Um gesto de amor incondicional
tem emocionado uma família paraibana em tratamento de saúde no Rio Grande do
Norte. Dayane Duarte, natural do município de Arara, realizou a doação da
própria medula óssea para sua filha, Sabrina, de 24 anos, que enfrenta um
delicado problema de saúde.
Mãe e filha estão internadas
em Natal, onde passam por acompanhamento médico e tratamento especializado.
Desde o dia 17 de dezembro, ambas permanecem na capital potiguar para a
realização do transplante e o período de recuperação.

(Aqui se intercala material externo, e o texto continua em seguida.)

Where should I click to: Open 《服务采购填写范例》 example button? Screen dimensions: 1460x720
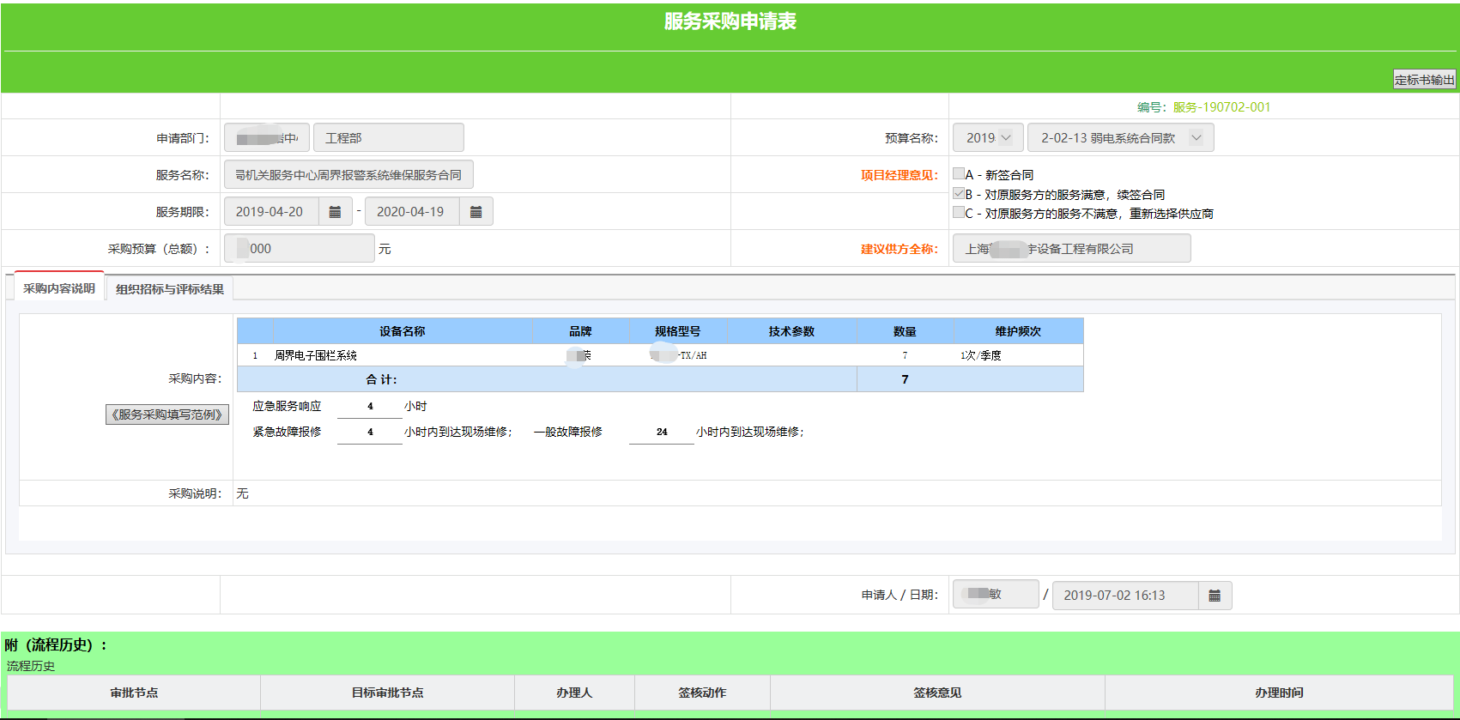point(167,414)
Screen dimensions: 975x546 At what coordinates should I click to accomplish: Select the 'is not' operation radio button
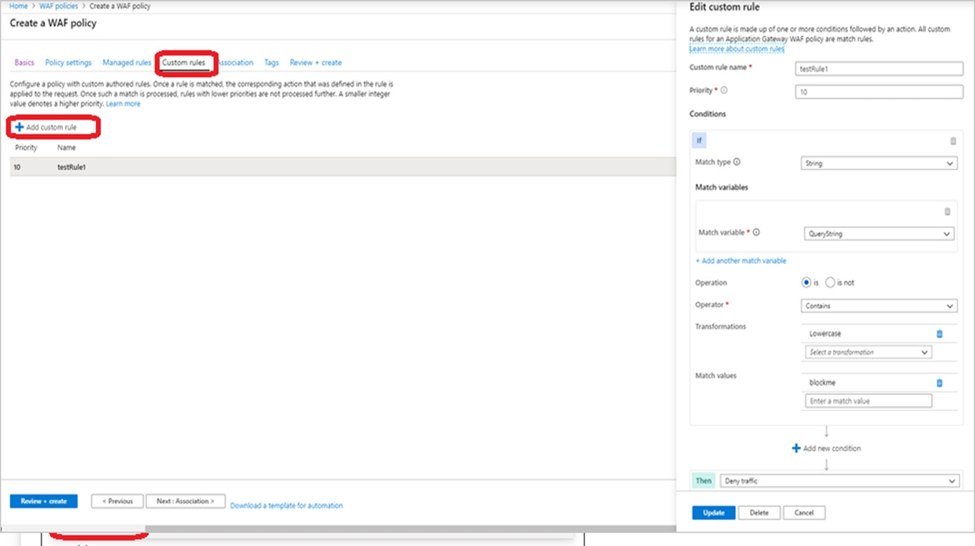[830, 283]
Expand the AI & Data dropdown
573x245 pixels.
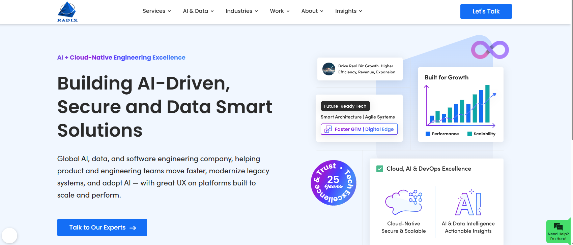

A captação da medula de Dayane
foi realizada na quarta-feira (18), por meio de um procedimento seguro, feito
em centro cirúrgico, sob anestesia, no qual a medula óssea é retirada do osso
da bacia (crista ilíaca). Já na quinta-feira (19), Sabrina passou pelo
transplante, recebendo a medula da mãe em um momento marcado por emoção, fé e
esperança. A previsão de internação pode ultrapassar 100 dias, conforme
informado pela família.
Recém-formada em Odontologia,
Sabrina enfrenta o tratamento com coragem. Embora o ideal em transplantes de
medula seja a compatibilidade total — geralmente encontrada entre irmãos — o
transplante haploidêntico, realizado entre pais e filhos, tem se consolidado
como uma alternativa segura e eficaz, oferecendo uma nova chance de vida a
muitos pacientes.
A história reforça a força do
vínculo entre mãe e filha e evidencia como o amor pode ser decisivo na luta
pela vida.
Como se tornar doador de
medula óssea
Casos como o de Sabrina também
chamam a atenção para a importância da doação voluntária de medula óssea. Para
se cadastrar como doador, é necessário ter entre 18 e 35 anos, estar em bom
estado de saúde e procurar um hemocentro. No Brasil, o cadastro é feito por
meio do Registro Nacional de Doadores Voluntarios de Medula Ossea, coordenado
pelo Instituto Nacional de Cancer.
O processo é simples: é
coletada uma pequena amostra de sangue para análise de compatibilidade genética
(HLA), e os dados ficam armazenados em um banco nacional e internacional. Caso
surja um paciente compatível, o doador é convocado para exames complementares
e, confirmada a compatibilidade, realiza a doação.
A doação pode ocorrer de duas
formas:
•Por punção da medula óssea,
com retirada do material diretamente do osso da bacia, sob anestesia;
•Por aférese, método
semelhante à doação de sangue, no qual as células-tronco são coletadas pela
corrente sanguínea após estímulo medicamentoso.
A chance de encontrar um
doador totalmente compatível pode ser de uma em cada 100 mil pessoas. Por isso,
ampliar o número de voluntários cadastrados é fundamental para salvar vidas.
A história de Dayane e Sabrina
é um exemplo de esperança — e um convite para que mais pessoas se tornem
doadoras e ofereçam a alguém a oportunidade de recomeçar.